Pero las bombas que cayeron sobre las dos ciudades japonesas el 6 y el 9 de agosto de 1945 demolieron a un tiempo las convenciones de la diplomacia y de la guerra. Las armas más poderosas y terribles de un día antes se convertían, por comparación, en poco menos que juguetes. Cuando en un pestañazo se podía barrer una ciudad entera (o un ejército), el valor absoluto de las armas tradicionales se tornaba “convencional” y, por contraste, menos ofensivo.
Todavía se debate hoy si Estados Unidos debió lanzar o no las bombas contra Japón, si ciertamente lo llevó a ello el deseo de salvar decenas, si no cientos, de miles de vidas norteamericanas, o más bien, como aducen los críticos, un alarde de prepotencia para asustar al mundo.
Ambas motivaciones no se excluyen: los estrategas de Washington tal vez pensaron que la detonación atómica era un convincente disuasivo para implantar la pax americana —una larga, fecunda y lucrativa era de bonanza a escala global— cuando, a la vuelta de la esquina, y gracias a la traición de algunos científicos y a la colaboración entusiasta de algunos espías, nos esperaba a todos la carrera armamentista y el chantaje nuclear de la Guerra Fría.
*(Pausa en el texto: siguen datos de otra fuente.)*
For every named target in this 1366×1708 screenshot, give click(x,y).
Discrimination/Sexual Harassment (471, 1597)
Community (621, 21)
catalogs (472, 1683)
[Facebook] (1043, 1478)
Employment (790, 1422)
El mundo se ha librado de la Tercera Guerra Mundial gracias a las armas atómicas, diría un apologista; pero también es cierto que el totalitarismo comunista se amparó en esa détente para mantenerse en Rusia y extenderse por medio mundo.
El régimen de Fidel Castro pudo sobrevivir gracias a los riesgos de la confrontación nuclear. Para muchos en Occidente, la única alternativa frente a la expansión soviética era la aniquilación o la capitulación, actitud que el pensador británico Bertrand Russell resumió con su célebre frase “better red than dead” (“mejor ser rojos que estar muertos”) que fue la divisa del colaboracionismo de izquierda por casi medio siglo.
Sin embargo, la amenaza del holocausto nuclear no ha desaparecido con el fin de la Guerra Fría. Antes bien, el desplome y fragmentación de la Unión Soviética ha puesto el mayor arsenal atómico del mundo más al alcance de terroristas y especuladores.
De momento, hay estados, como Irán y Corea del Norte, francamente hostiles a la convivencia civilizada, que ya poseen o andan en busca de tecnología nuclear (so pretexto de emplearla con fines pacíficos). El fin del mundo bipolar ha reducido el nivel de restricciones en este tipo de tecnología. Los empeños en pro de la no proliferación de armas nucleares nunca han sido más vulnerables que en la actualidad.
Justo es reconocer que la Bomba Atómica no sólo nos puso en peligro de extinción colectiva, sino que abrió para la humanidad un vastísimo horizonte en el campo de la investigación científica y del consecuente desarrollo tecnológico.
Afirmando el carácter paradójico de todo hito histórico, la fisión atómica, que llevó a decir a Robert Oppenheimer (uno de los físicos que desarrolló la Bomba A) “me he convertido en la muerte”, ha sido responsable también de insólitos adelantos en el campo de las comunicaciones, de la medicina, de la química, que han contribuido decisivamente a hacer más placentera y más larga la vida humana.
Así pues —mientras prosigue el debate entre los defensores y los críticos del bombardeo atómico a Japón— ya no es posible regresar a la era que antecedió a la erupción del hongo gigantesco que, hace ochenta años, inauguró una nueva manera de morir y vivir en la Tierra.